**WORK ORDER:** Below are the records; copy exactly the stretch from the line containing "Click the polymer coating car icon" through the line containing "Task: Click the thumbs", both ends included, and nothing else.

Stored data
::::
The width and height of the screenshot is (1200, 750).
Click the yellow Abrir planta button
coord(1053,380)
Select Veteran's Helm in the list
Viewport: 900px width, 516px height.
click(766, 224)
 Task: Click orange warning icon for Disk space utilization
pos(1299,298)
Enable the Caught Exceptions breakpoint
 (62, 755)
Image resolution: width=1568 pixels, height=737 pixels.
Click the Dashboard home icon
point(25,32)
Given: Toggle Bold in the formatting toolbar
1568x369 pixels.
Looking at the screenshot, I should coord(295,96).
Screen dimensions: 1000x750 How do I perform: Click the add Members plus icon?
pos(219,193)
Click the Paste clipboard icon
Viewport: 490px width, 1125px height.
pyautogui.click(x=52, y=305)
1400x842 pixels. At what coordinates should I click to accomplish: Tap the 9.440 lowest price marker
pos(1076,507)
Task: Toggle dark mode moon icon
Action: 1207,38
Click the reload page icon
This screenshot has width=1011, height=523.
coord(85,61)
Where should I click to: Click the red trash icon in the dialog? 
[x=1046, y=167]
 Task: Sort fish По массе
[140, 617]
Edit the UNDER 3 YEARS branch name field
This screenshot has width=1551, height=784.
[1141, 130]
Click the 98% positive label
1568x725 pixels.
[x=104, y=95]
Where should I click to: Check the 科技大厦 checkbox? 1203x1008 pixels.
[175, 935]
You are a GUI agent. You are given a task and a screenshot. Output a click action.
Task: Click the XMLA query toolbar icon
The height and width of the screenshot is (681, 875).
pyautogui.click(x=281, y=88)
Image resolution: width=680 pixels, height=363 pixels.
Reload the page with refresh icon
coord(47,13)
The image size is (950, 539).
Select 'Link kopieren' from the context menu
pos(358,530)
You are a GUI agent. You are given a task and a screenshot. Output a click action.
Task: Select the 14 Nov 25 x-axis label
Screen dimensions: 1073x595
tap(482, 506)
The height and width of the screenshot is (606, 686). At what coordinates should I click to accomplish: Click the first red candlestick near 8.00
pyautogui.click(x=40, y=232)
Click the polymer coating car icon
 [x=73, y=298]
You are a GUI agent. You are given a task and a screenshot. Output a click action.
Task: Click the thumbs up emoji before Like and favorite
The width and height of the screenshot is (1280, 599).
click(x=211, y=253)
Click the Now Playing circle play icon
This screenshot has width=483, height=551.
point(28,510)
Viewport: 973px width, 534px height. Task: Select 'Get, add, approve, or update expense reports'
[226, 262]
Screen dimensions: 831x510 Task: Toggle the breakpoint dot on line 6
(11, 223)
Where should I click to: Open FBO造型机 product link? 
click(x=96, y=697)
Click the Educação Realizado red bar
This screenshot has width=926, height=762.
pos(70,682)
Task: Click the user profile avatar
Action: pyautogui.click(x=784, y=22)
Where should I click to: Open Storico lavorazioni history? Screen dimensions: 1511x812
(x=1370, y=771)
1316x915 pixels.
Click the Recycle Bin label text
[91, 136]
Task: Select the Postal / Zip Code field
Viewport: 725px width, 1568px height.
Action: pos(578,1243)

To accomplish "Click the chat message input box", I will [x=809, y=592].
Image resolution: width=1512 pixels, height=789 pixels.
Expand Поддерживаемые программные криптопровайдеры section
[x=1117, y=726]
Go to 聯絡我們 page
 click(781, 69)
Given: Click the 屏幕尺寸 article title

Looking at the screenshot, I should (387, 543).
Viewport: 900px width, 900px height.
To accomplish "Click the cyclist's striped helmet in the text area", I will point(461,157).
::::
**OUTPUT:**
Click the polymer coating car icon
 [x=73, y=298]
You are a GUI agent. You are given a task and a screenshot. Output a click action.
Task: Click the thumbs up emoji before Like and favorite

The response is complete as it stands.